─── TEXT SECTION ───
Pattern synthesis

Why the Questions That Matter Most in a Planning Transformation Don't Get Answered Well From Inside

Three questions decide whether a planning transformation succeeds. All three are routinely answered from inside the organisation, which is structurally one of the least reliable conditions for answering them honestly.
Published:
 
May 28, 2026

Why the Questions That Matter Most in a Planning Transformation Don't Get Answered Well From Inside

There's a particular kind of confidence that builds inside a transformation programme as it gathers momentum. The steering group is meeting regularly. The vendor shortlist is taking shape. The internal team has done significant work and knows the material well. That confidence isn't false, exactly. It's just that it tends to be concentrated in the answers to the wrong questions.

The questions that actually decide whether a transformation succeeds or fails are mostly answered earlier, in the phase before formal commitment, and mostly answered by the people with the most at stake in getting them right. Which is, structurally, one of the least reliable conditions for arriving at an honest answer.

This isn't a criticism of internal teams. It's an observation about how organisations work. The sponsor has a stake in the programme proceeding. The planning team's sense of what's possible is shaped by the constraints of the system they're already running. The IT team has a preferred architecture and a view of integration complexity based on what they've already built. The finance team is working from assumptions about value that were formed before the problem was fully defined. None of this is bad faith. It's the normal condition of being inside a problem rather than looking at it from outside.

The consequence is that three questions in particular, the ones that most reliably determine whether a transformation works, tend to get answered in ways that reflect the organisation's existing assumptions rather than a clear-eyed assessment of what's actually required.

Does the business genuinely want what this transformation actually involves?

This is the question that gets substituted most often. What gets answered instead is a related but different question: does the business want the idea of transformation, the capability improvement, the competitive positioning, the AI story for the board? The answer to that is almost always yes. The appetite for the specific degree of operational disruption that the transformation actually requires is a different matter, and it's rarely tested directly before commitment.
─── RAW DATA ───
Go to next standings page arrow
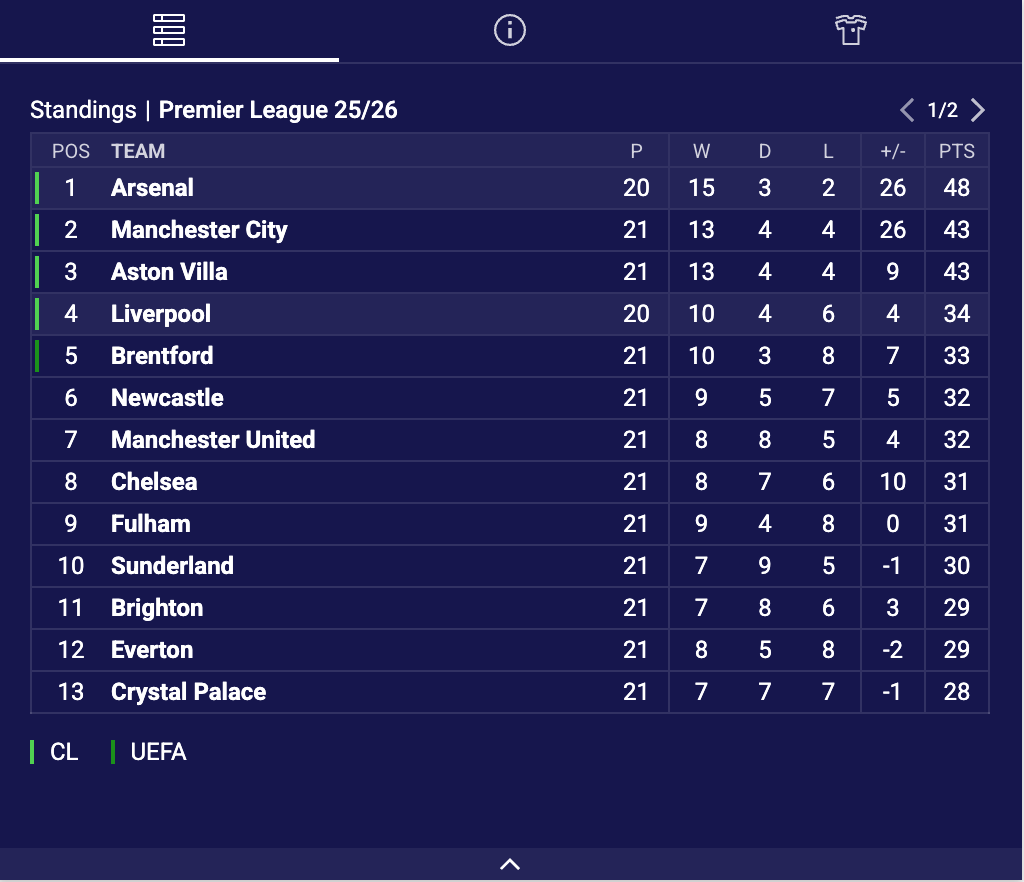The width and height of the screenshot is (1024, 882). point(978,110)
───
_ACTIONS TO TAKE_
(a) In the planning transformation article, which question gets substituted most often?
(b) Write the next part of the planning transformation article, starting after its last sentence.
The material is separate from the planning transformation article.

_EXERCISE RESULTS_
(a) Whether the business genuinely wants what the transformation actually involves.

(b)
Simon Geale, Executive Vice President at Proxima, describes this as the designed absorption problem. A business can articulate a plausible transformation vision and still lack the genuine absorptive capacity to execute it, not because the people aren't capable but because the organisation hasn't been designed to take that degree of change on board while continuing to operate. The gap between what a business says it wants and what it's actually structured to absorb is one of the most consistent sources of mid-programme failure, and it almost never shows up in a readiness assessment produced internally.

Part of the reason is that appetite assessments tend to happen in conditions that suppress honest answers. A formal workshop with senior stakeholders present produces socially acceptable responses. A steering committee where the programme already has momentum produces responses shaped by that momentum. The people most likely to give an honest account of whether the organisation is actually ready for the change being proposed are often not the ones whose views get systematically captured.

Alex Johnson, Chief Supply Chain and Business Transformation Officer at Clinigen, describes the practical version of this problem. Getting leadership team alignment on the operating model took significant time before the formal transformation journey could begin in earnest. That wasn't delay. It was the appetite question being answered properly, through working conversations and tangible decisions rather than through workshop outputs. The difference, in his experience, is between a transformation that has a coalition genuinely willing to accept what change requires and one that has stakeholders who've agreed in principle to something they haven't fully imagined in practice.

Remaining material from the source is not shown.